SPP, when it presents with its distinctive digitate dermatosis lesions parallel to skin lines in a truncal distribution, stands out from other types of parapsoriasis. Individual SPP lesions may show some superficial resemblance to PLC. SPP is distinguished from psoriasis by the absence of the Auspitz sign (see Chapter 18), micaceous scale, nail pits, and typical psoriatic lesions involving the scalp, elbows, and knees. Histologically, its mild spongiotic dermatitis and absence of other characteristic features distinguish it from PLC, psoriasis, and several of the other entities listed in Box 25-2. Clinical features are also important, such as the herald patch of pityriasis rosea and the papulovesicular coin-shaped patches favoring the lower extremities in nummular dermatitis.

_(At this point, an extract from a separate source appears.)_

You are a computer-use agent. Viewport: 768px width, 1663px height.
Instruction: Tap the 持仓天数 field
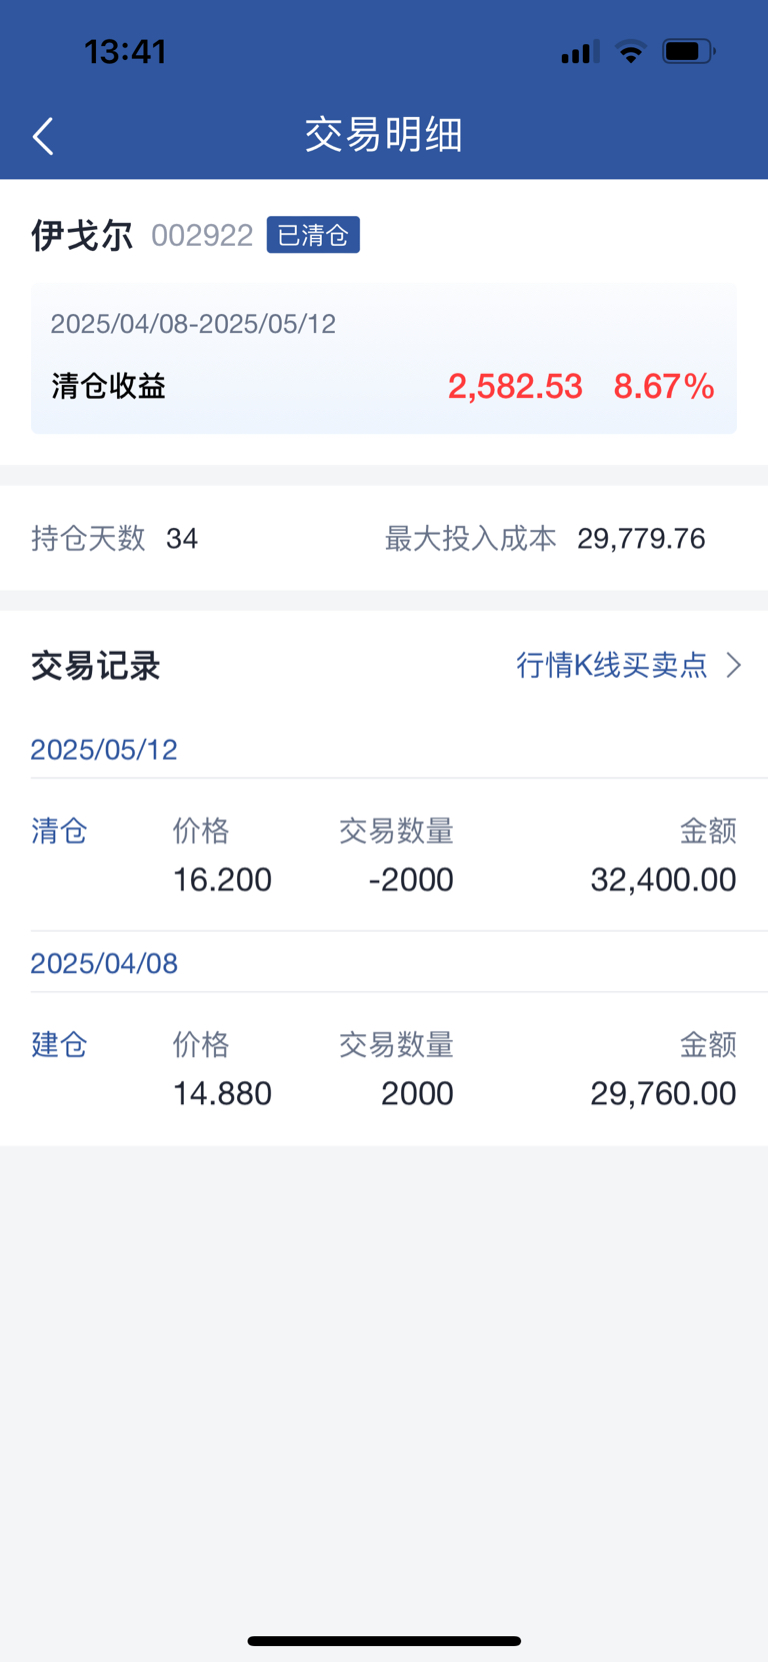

Sometimes patients with MF may exhibit small patches of disease at presentation; however, these lesions typically have histopathologic features at least consistent with MF and generally are associated with larger, more classic lesions of MF elsewhere on the skin. They also may show poikilodermatous features not seen in SPP. Furthermore, the presence of well-developed, moderate to thick small plaques, as seen in some MF patients, is incompatible with the diagnosis of SPP because the latter disorder includes only lesions that are no more than patches or very thin plaques. It is also important to recognize that partially treated or early relapsing lesions of MF may show only nonspecific features that should not be taken as evidence of a pathogenetic link to SPP or any other dermatosis.

Complications

LPP can be associated with other forms of parapsoriasis and overt cutaneous lymphomas as detailed elsewhere in this chapter. Both LPP and SPP occasionally can develop areas of impetiginization secondary to excoriation.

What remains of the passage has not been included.